Mais enfin, où menez-vous la France, avec ce rythme débridé d’une série de discours qui ont ni lien chronologique ni rapport logique entre eux ? De grâce, monsieur le Premier Ministre, faites donc une pause, après les élections départementales. Si l’on ne vous entend pas trois semaines durant, vous n’en resterez pas moins le premier des ministres.

Vous ne savez pas parler. Sachez donc prêter l’oreille. Toute sagesse commence par cette disposition d’esprit. Écoutez donc les Français.
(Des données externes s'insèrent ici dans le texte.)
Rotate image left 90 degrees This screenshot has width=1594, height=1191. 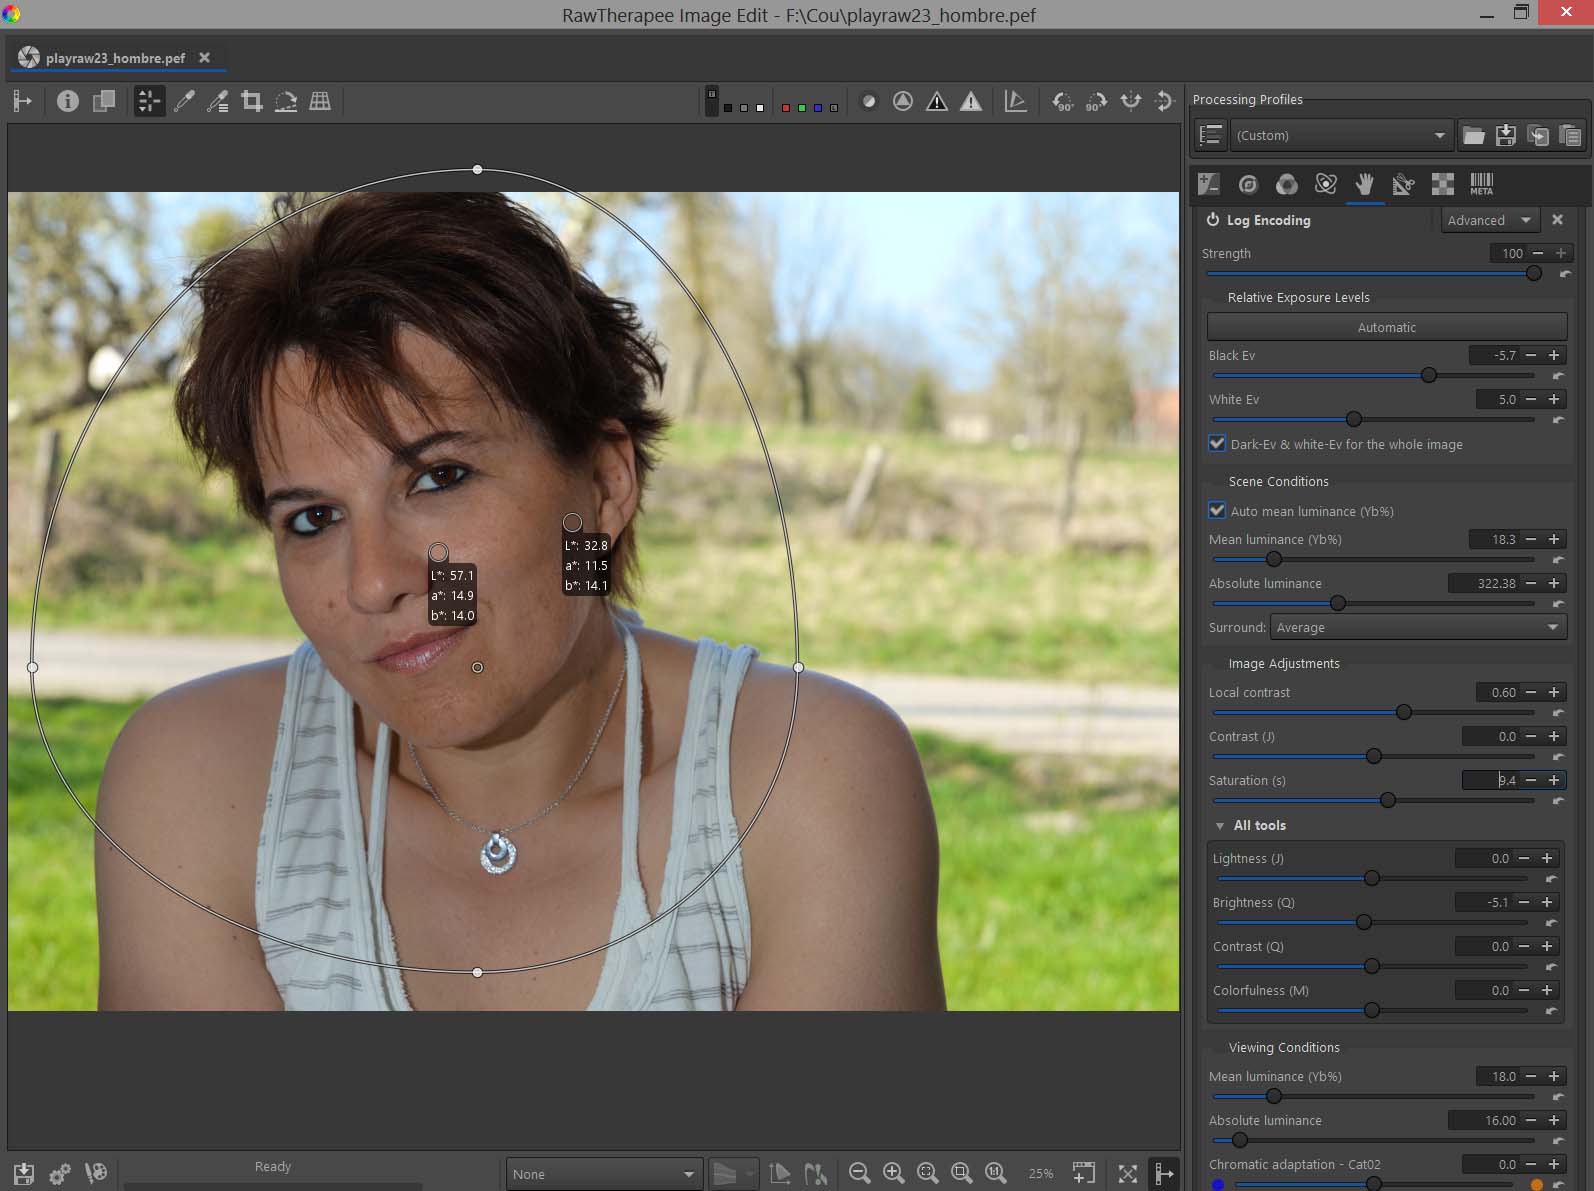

Car lorsqu’un peuple est disposé à risquer le pire, en l’occurrence le Front National selon vous, voyez-vous, ce n’est pas le peuple qu’il faut remettre en cause ou alarmer, mais ce sont les politiques publiques qu’il convient de changer.
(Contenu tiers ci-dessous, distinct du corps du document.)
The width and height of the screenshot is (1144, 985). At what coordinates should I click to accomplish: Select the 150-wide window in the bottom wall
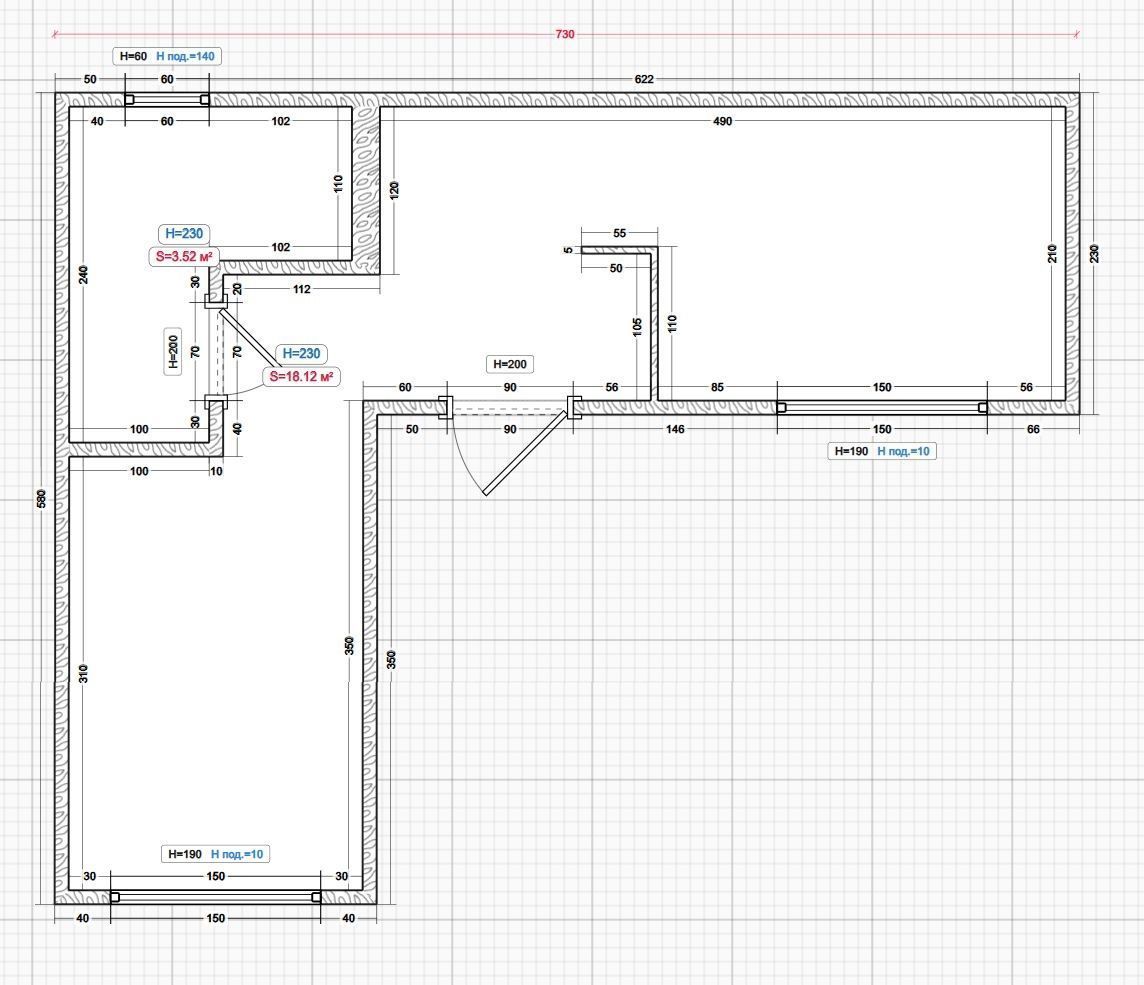point(215,897)
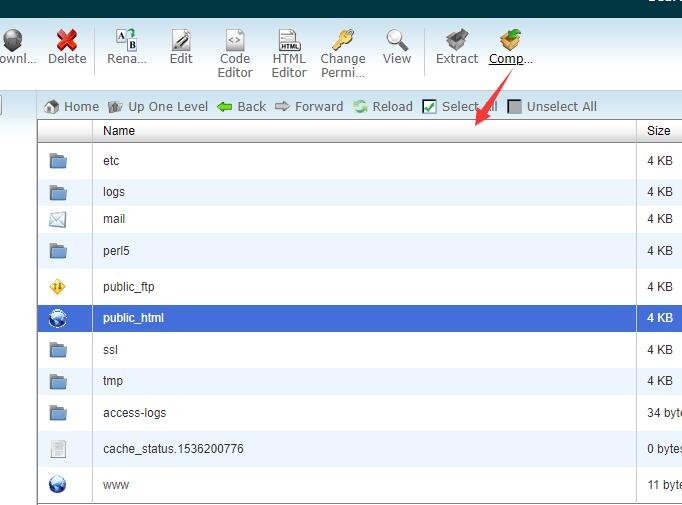Reload the file listing

[x=383, y=107]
Vous clamez, à grands renforts de batteries et d’oukases, qu’il y a un « endormissement généralisé » des Français, face au danger du Front National, dans votre discours de Boisseuil le 5 mars 2015, en Haute Vienne. Mais jamais un peuple ne dort. C’est vous qui dormez mais d’un sommeil agité et ne souhaitez pas vous réveiller. Au reste, vous manquez la cible, parce que vous ne visez pas la bonne. La vraie cible, maintenant, devrait être le Rassemblement Bleu Marine et non plus le Front National.
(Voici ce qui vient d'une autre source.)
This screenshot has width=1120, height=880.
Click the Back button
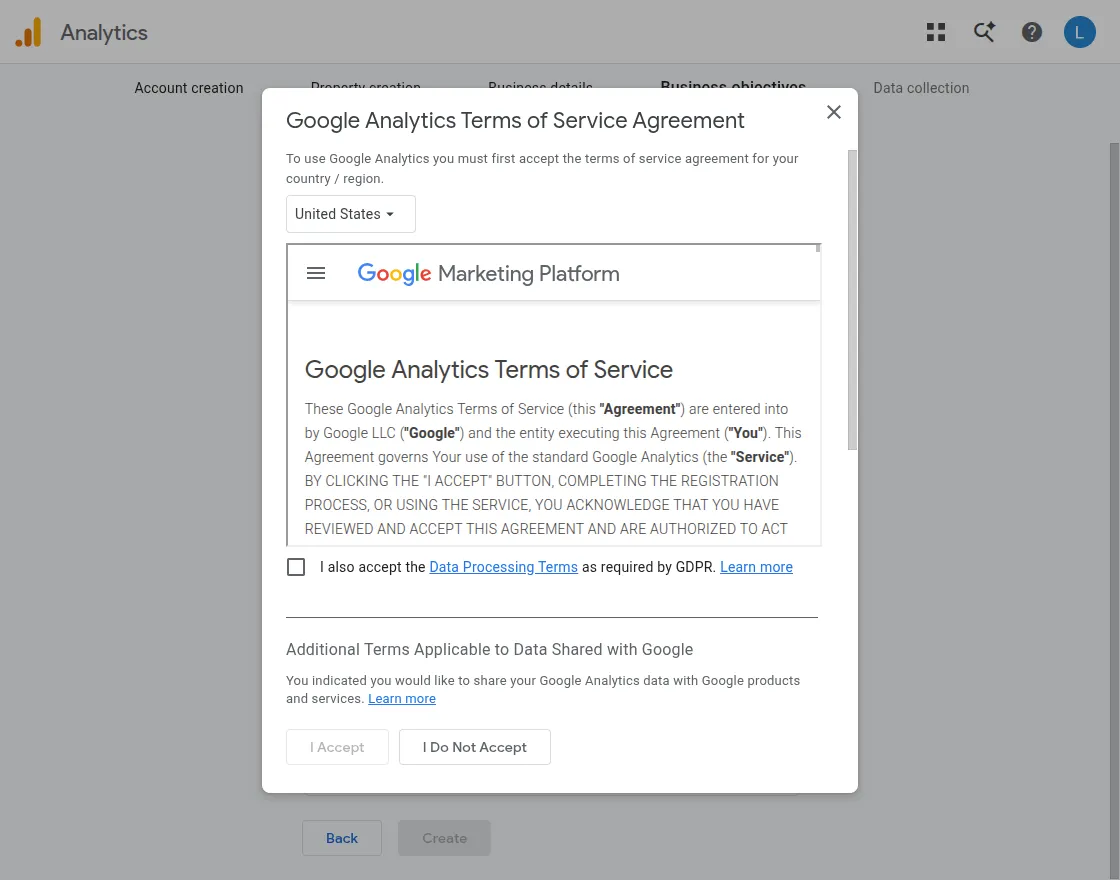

Au désespoir grandissant des Français épuisés fiscalement ces trois dernières années après l’espoir de 2012, vous affichez la  « peur » de voir tous leurs avantages disparaître. En effet, avez-vous jamais vu un cadavre craindre des coups de lames ?
Vous affirmez même que la France va se « fracasser ». Que vous sert-il de crier au feu, quand tous les jours vous alimentez d’huile l’incendie qui avance depuis deux décennies ? Le pire est que vos alertes n’affligent aucun citoyen. Vos alarmes successives ont perdu de leurs effets, si jamais elles en ont eus.

Au reste, crier au feu à la veille d’une élection ne fait qu’encourager tous ceux qui, déçus par l’amalgame éhonté entre la droite et le Parti socialiste, hésitent encore à voter Bleu Marine. Est-ce de votre part un calcul ? Si oui, vous avancez tête baissée vers un mur d’erreurs contre lequel vous allez vous fracasser. Pas la France. Si non, alors ravisez-vous. Car l’alarme est contre-productive et inutile.

La mise en garde de Montesquieu vaut encore : « Lorsque la vertu [l’égalité] cesse, la République est une dépouille ».
Vous proclamez, depuis peu, comme la fin imminente de la République. Mais, tous les jours, les citoyens sont les témoins directs, auditifs et oculaires, de sa mort lente. Et ils ne sont pas les premiers responsables de cette décomposition républicaine. Car c’est la classe politique classique qui, à petit feu, tue la République. Alors que voulez-vous que fissent les citoyens, sinon pratiquer l’euthanasie républicaine ? C’est un paradoxe et une vérité. « La contradiction, dit Hegel, est la règle du vrai ».